Stored items:
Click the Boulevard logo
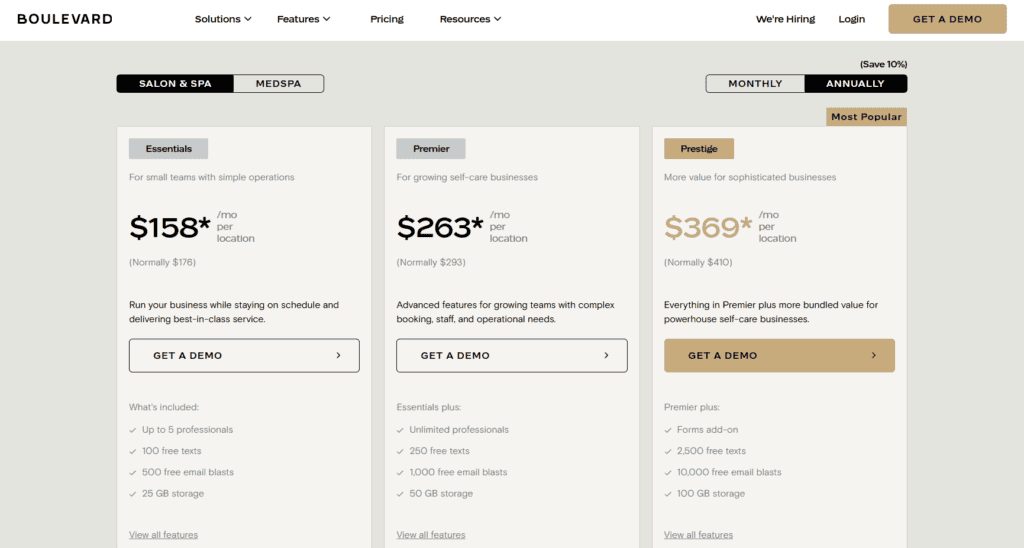The width and height of the screenshot is (1024, 548). (x=65, y=19)
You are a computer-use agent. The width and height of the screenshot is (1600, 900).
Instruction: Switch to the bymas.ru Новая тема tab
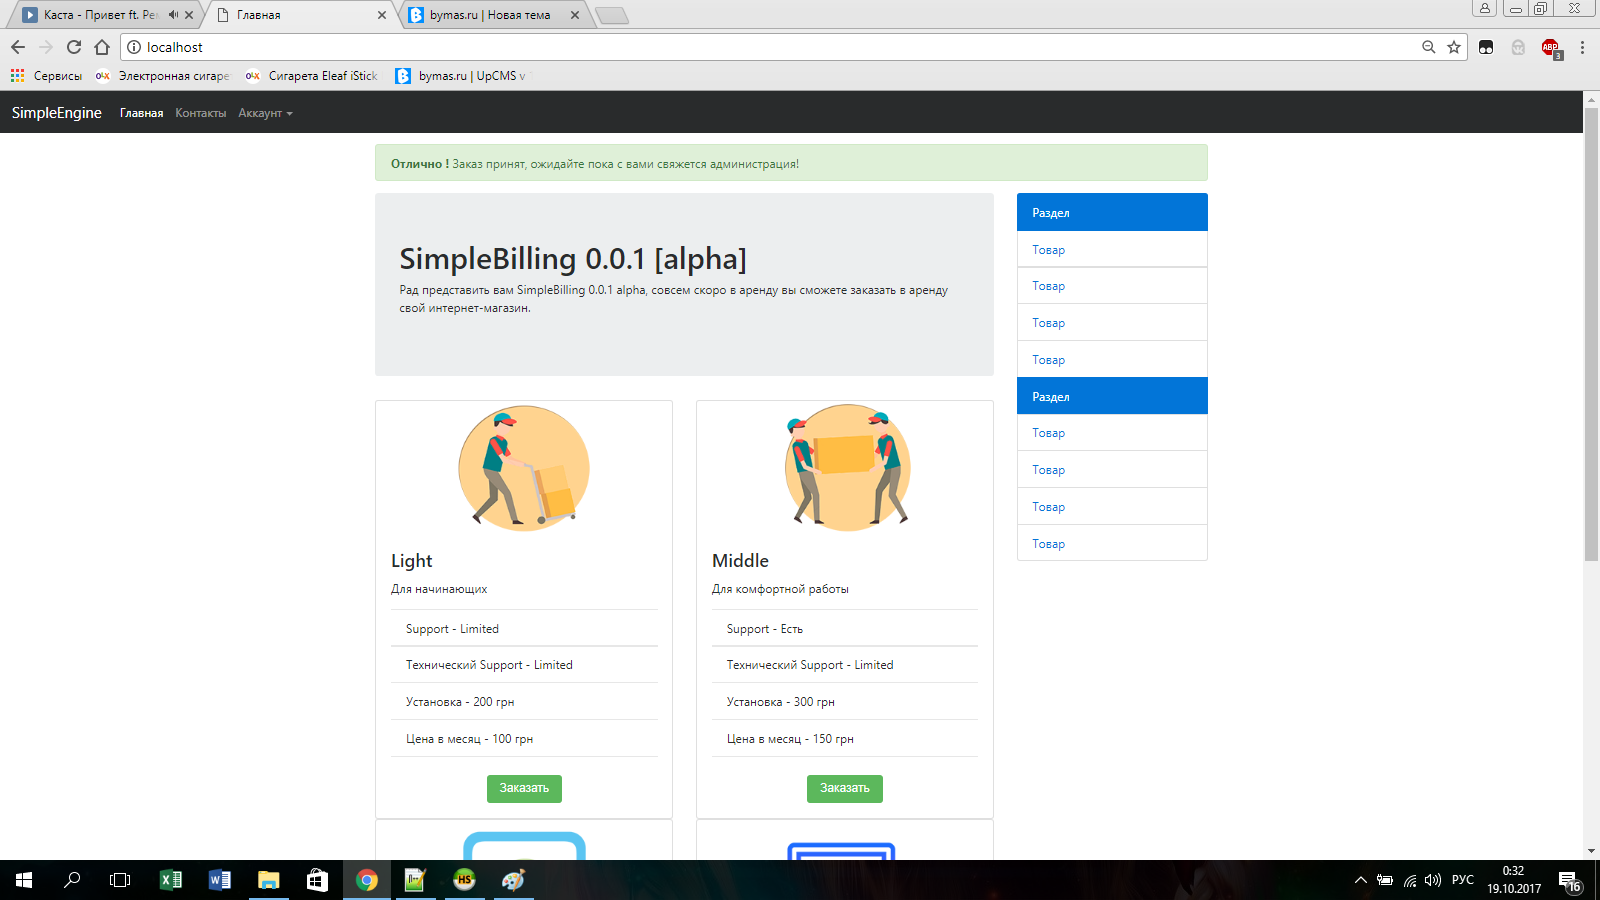coord(490,15)
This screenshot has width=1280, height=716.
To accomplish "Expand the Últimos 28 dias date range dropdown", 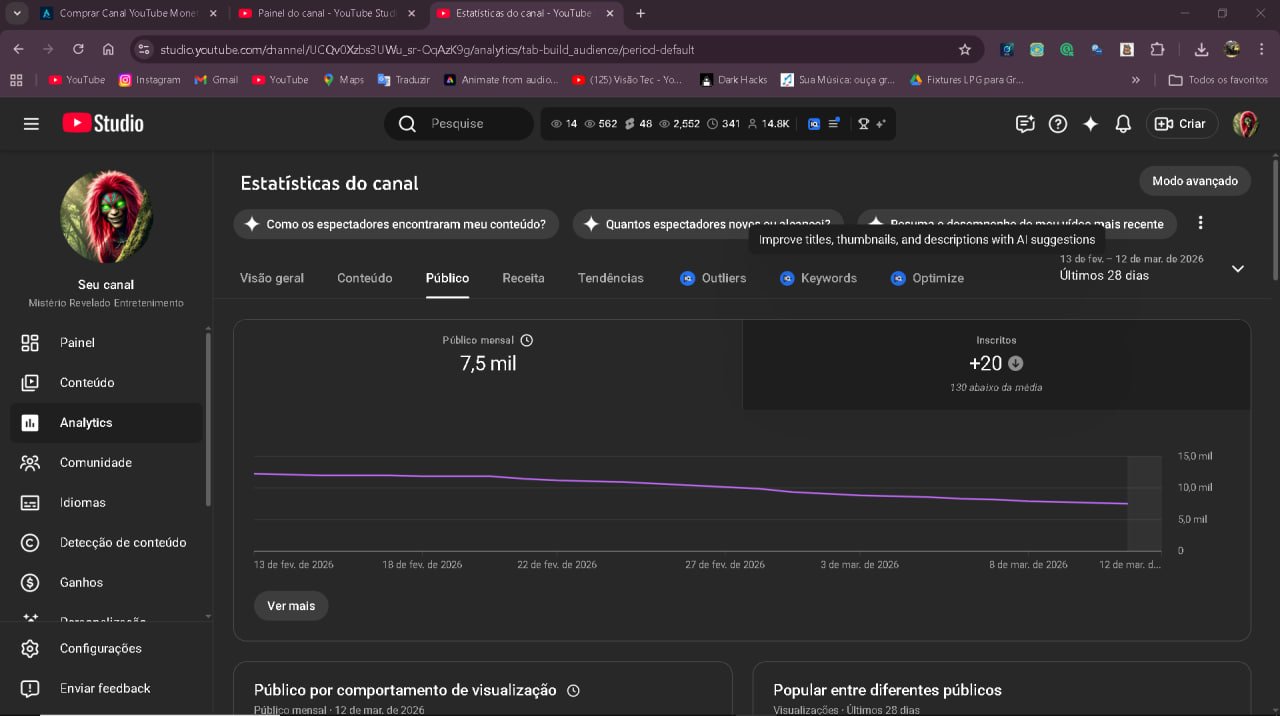I will [x=1237, y=268].
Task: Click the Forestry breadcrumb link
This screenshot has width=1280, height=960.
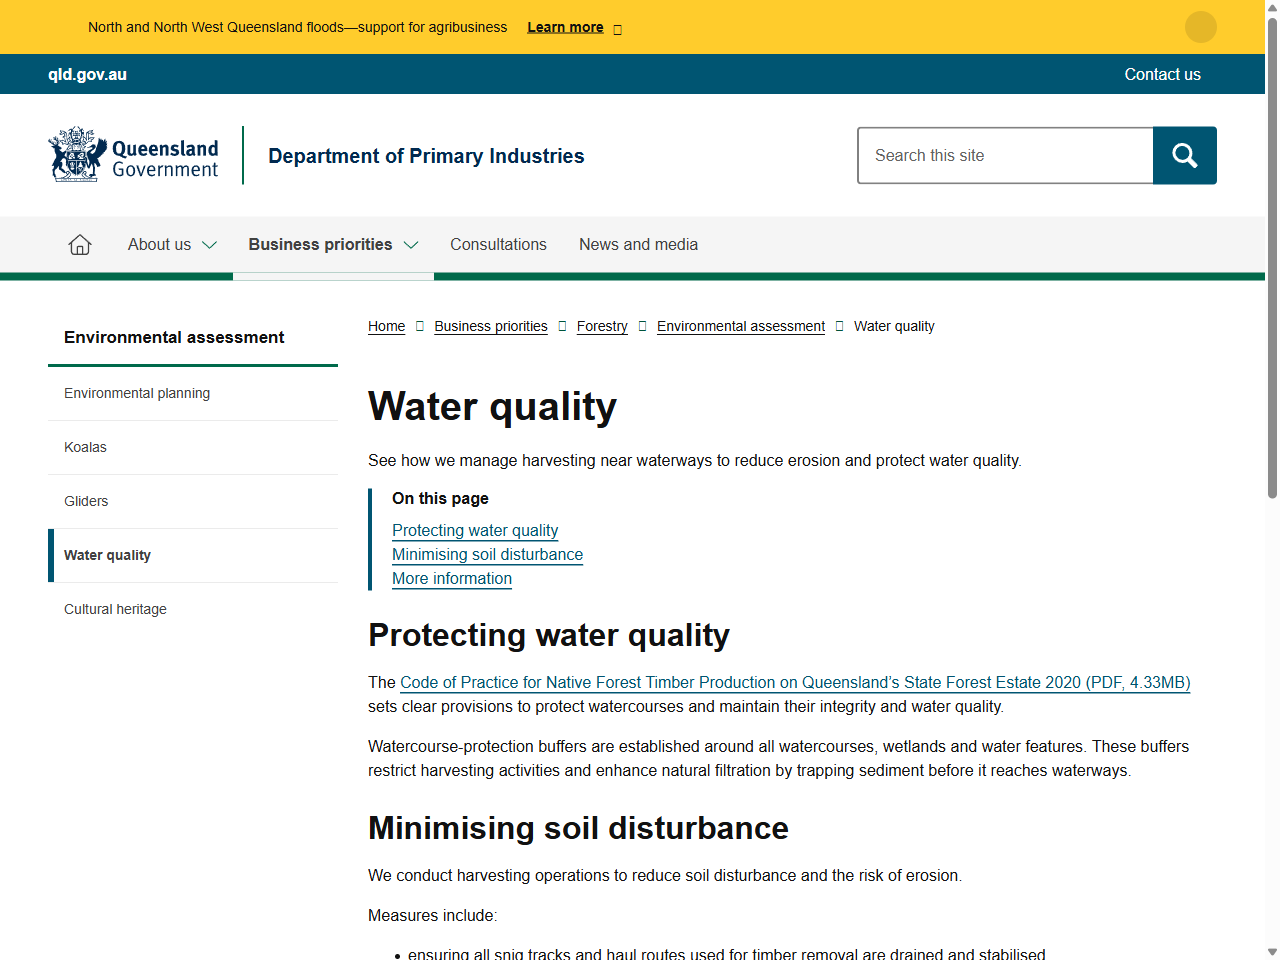Action: [602, 326]
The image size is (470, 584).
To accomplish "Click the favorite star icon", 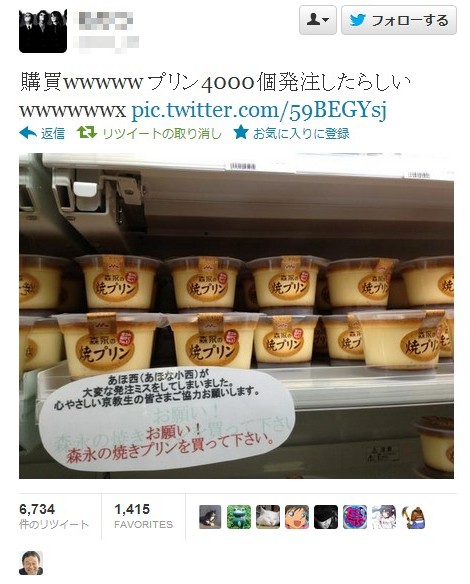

## Goal of the exercise
The line containing "This screenshot has width=1280, height=716." marks the end: copy exactly every line from the start of the records up to and including it, leaving out the pictures.

## Output
Click the Boulevard logo
The width and height of the screenshot is (1024, 548). (x=65, y=19)
You are a computer-use agent. The width and height of the screenshot is (1600, 900).
Instruction: Switch to the bymas.ru Новая тема tab
coord(490,15)
This screenshot has width=1280, height=716.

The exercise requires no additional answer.